Problems to work on:
[A] In the forum thread, what alias does Bill Snyder sign with?
[B] Write the next part of the forum thread, picking up after its last sentence.

I briefly apologize for being rather off-topic - Sorry!
But sometimes, I can just not resist, and have a weakness for the gravity of my own conceits. And groaners.

I dislike my own speculations. (Clearly NOT theories, nor even hypotheses.) I am very fond of consistancy.


the Big Bang - Everything from nothing! Is this not perfect elegance?


fondly,

Bill Snyder
aka
A_Wanderer
 
  • #186
Java applet

Carl:

Wow!

Sorry, just a gut reaction. It will take a few days to think about this, but thought I should put on record my initial reation.

Another reflex reaction...

>A flat space version of force (i.e. change in velocity per unit time) as a function of position and velocity (i.e. phase space).

Spacetime can be treated as flat. Force cannot be treated as m dv/dt. Instead, use the chain rule Luke.
F = m dv/dt + v c dm/dR = - G M m/R^2
If you get GR correct, you should end up with an animation that is identical.

Recorded information:

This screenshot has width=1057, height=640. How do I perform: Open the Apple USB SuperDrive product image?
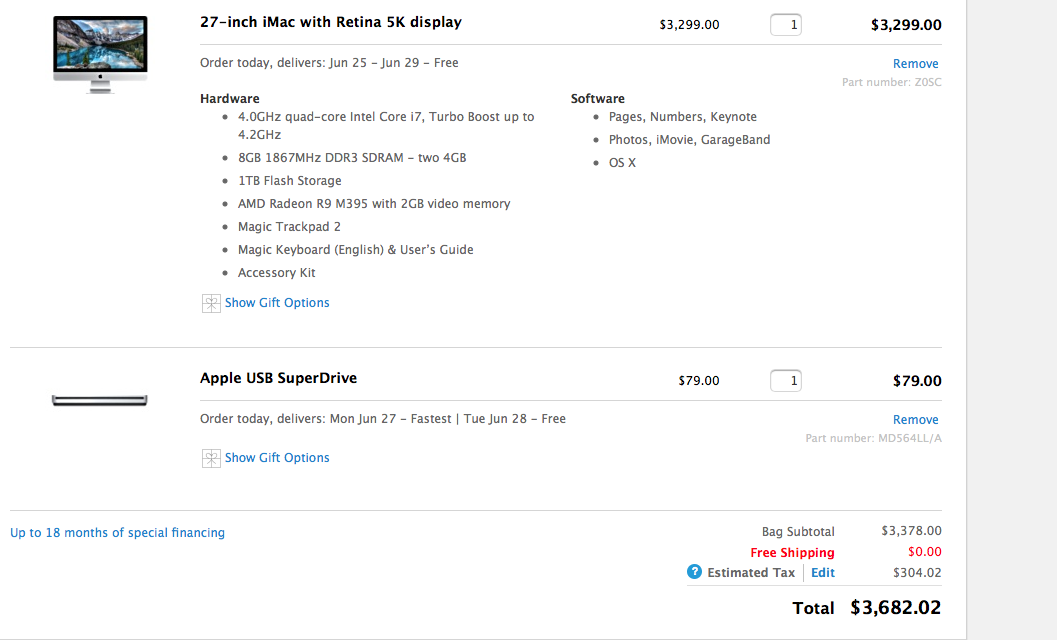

Written responses:
[A] A_Wanderer

[B]
Damn, need to get ready for work...

Kudos, kudos,
doug
 
  • #187
sweetser said:
Kudos, kudos, doug

Yes, the Cambridge geometric algebra guys are awesome.

I've uploaded the next version of the applet. This one draws multiple test bodies, which makes for a more pretty display. I've set the initial conditions so as to give a demonstration of the conservation of angular momentum in the Newtonian potential:

http://www.gaugegravity.com/testapplet/SweetGravity.html

I guess it's possible that I'll add the GR simulation within the next 24 hours, and if so, I'll update this note accordingly.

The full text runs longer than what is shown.